AI enabled virtual coaching would help to monitor more than 1000 patients simultaneously with improved care management techniques drastically cutting the treatment cost and improving patient experience.
- Aiding in clinical decision making:
A very important application of AI to lead the future is by assisting physicians enabling faster clinical decision making improving their operational efficiency. AI and machine learning are now being used to streamline hospital operations in operating theaters, emergency rooms and patient wards.
- Explaining lab results through robots:
One task of the docs will reduce. With the help of natural language processing (NLP), the robot will communicate with the patients explaining the results of lab tests like the most common blood tests. Other generic tests will be added later. Docs will have more time to focus on more serious matters related to the patient.
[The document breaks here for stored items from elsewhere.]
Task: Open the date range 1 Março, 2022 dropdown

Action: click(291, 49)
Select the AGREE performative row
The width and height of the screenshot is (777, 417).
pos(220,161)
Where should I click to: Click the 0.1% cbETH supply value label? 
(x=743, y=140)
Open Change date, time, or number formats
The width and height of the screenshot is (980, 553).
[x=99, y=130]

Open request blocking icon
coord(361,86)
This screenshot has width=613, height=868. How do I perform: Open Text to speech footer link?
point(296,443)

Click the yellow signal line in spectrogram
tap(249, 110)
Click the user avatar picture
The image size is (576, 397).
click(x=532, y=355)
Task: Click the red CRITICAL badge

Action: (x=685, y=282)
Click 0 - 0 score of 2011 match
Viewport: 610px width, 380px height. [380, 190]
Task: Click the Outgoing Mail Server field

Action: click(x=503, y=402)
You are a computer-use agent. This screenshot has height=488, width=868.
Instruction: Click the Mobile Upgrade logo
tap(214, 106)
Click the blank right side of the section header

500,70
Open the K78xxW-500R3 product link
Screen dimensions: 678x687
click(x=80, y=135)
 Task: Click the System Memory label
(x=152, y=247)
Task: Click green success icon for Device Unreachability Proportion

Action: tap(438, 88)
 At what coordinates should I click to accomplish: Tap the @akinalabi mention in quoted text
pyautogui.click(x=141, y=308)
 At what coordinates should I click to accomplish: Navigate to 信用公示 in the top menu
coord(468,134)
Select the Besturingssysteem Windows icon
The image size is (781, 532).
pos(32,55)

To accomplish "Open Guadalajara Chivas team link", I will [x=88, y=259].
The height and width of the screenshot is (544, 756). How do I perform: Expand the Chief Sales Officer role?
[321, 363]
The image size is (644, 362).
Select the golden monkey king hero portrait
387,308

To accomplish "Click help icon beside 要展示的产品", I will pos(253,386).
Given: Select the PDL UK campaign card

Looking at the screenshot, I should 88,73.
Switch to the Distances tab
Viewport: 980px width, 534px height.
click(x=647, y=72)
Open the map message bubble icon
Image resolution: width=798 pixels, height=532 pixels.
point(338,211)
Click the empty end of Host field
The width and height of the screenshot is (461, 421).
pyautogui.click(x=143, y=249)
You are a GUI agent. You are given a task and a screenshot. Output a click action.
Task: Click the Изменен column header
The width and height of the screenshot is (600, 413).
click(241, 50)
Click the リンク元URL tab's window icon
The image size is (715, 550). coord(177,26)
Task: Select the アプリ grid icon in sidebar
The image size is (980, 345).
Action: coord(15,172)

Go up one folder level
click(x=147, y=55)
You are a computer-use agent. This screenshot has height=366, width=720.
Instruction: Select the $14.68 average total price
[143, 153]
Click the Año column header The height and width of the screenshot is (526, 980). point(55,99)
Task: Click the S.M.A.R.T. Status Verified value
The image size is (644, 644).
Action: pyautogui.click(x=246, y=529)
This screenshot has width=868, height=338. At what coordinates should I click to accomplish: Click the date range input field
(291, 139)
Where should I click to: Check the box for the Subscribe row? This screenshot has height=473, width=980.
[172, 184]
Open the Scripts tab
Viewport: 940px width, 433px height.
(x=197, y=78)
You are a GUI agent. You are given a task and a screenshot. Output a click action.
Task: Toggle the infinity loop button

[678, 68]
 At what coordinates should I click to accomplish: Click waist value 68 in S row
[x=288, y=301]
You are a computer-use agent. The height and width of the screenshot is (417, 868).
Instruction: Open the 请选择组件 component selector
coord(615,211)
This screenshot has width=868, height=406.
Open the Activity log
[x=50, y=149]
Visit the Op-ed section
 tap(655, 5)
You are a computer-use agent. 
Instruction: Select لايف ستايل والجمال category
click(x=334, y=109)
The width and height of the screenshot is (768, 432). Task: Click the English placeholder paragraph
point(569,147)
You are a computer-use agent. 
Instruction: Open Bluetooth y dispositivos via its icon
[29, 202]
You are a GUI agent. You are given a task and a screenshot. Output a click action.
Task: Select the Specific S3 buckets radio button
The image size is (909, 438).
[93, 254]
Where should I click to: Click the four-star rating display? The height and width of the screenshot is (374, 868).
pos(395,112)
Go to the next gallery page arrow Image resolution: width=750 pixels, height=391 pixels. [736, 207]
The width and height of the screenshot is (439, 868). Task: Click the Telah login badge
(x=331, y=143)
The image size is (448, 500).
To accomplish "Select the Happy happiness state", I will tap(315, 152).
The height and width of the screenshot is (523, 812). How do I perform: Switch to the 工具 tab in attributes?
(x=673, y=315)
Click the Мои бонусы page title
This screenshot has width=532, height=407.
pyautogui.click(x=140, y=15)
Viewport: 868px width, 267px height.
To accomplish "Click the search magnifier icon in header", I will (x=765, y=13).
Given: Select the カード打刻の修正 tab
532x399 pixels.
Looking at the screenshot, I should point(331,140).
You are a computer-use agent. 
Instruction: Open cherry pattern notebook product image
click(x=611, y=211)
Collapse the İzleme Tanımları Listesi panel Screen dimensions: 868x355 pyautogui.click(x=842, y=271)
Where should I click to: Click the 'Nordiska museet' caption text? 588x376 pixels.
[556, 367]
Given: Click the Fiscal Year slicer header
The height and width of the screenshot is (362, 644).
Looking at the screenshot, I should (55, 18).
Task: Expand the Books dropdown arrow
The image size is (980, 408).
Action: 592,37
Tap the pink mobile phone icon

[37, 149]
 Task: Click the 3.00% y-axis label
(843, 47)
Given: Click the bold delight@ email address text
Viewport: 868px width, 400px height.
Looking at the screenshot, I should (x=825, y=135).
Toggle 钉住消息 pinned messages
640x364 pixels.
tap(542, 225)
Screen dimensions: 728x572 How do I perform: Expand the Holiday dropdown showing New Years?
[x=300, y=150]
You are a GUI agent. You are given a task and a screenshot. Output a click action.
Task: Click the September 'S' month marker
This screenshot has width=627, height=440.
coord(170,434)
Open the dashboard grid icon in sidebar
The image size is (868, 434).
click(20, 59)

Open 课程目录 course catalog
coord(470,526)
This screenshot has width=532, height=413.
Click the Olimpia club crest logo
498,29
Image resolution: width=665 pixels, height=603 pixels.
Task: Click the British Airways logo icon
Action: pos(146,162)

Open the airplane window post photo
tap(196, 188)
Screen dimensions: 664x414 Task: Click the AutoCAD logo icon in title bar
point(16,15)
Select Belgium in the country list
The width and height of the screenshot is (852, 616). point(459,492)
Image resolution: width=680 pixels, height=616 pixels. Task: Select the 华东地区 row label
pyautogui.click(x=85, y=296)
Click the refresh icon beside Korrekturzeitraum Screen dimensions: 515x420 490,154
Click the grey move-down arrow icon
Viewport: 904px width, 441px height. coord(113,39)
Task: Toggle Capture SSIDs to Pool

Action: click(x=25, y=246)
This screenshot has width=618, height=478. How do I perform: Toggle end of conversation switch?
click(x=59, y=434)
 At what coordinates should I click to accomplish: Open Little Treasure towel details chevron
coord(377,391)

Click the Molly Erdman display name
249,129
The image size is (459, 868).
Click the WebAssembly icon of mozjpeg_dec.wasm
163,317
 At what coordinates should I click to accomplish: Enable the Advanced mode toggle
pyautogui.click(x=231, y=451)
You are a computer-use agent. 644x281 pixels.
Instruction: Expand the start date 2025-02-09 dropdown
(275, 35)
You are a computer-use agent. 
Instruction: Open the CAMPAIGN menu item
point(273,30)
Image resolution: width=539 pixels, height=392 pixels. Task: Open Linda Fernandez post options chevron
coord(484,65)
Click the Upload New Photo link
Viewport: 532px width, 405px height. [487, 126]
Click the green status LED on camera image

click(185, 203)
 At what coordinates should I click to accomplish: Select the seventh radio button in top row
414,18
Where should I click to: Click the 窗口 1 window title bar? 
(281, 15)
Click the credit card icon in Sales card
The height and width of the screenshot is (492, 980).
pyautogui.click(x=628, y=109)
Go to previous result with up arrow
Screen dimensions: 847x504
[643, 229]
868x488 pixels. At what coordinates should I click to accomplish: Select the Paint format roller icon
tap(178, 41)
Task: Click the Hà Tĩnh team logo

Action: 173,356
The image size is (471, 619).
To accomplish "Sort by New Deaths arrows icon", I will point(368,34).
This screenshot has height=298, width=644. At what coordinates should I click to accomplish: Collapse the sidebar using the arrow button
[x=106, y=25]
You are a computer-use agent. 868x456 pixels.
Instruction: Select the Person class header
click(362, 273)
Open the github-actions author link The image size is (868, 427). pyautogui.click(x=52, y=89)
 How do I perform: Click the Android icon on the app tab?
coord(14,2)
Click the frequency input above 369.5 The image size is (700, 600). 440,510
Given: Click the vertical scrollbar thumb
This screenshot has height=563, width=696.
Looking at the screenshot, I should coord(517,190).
- Indicators detecting emotional intelligence:
AI based virtual assistants in wearables are emerging with newer trends making them emotionally intelligent to detect disturbance in a person’s moods by taking cues from the speech and gestures. These virtual assistants will be able to sense any danger related to heart disease, which can be life saving.
- Enabling behavior based security through machine learning:
Passwords and fingerprints for security would be obsolete. Instead, AI’s machine learning will bring in a new security system based on the user’s behavior of devices, how and where they are used. Users will need to add a biometric factor available from the devices. This would be considered as an authentication attribute by the risk engine and integrate the user to other devices used by him/her.
- Improved cost effective diagnosis in a population:
Professionals are now using AI to detect tuberculosis from X ray plates. Approximately 10.4 million people suffered from TB in 2016 resulting in 1.8 million deaths. The AI aided solution would interpret the radiographs of remotely located patients, especially in developing nations, and provide timely treatment solutions to them. This is set to improve the accuracy in remote health monitoring saving more lives.
- Better clinical documentation leading to improved care management:
Clinical documentation is a big botheration in present healthcare sector. Deep learning and natural language processing in AI can improve patient care by spotting specific indicators amidst the voluminous electronic health records and alert the physicians in case any data is missing or requires clarification.
The implementation of tools has already showed remarkable improvement in following domains:
- Achieved a 14% improvement in case mix index
- 98% rise in physician’s response rate
- $12.8 million increase in reimbursement rates.
Besides this, AI would help to drastically reduce adverse drug events and related deaths and accidental hospital infections, the two major areas causing significant fatalities.
Though AI shows a promising future in healthcare but that is also not without challenges. Lack of financial resources, in-house knowledge and skills, and also lack of clarity in its cost effectiveness are big barriers to overcome before AI gets embedded in the DNA of global healthcare.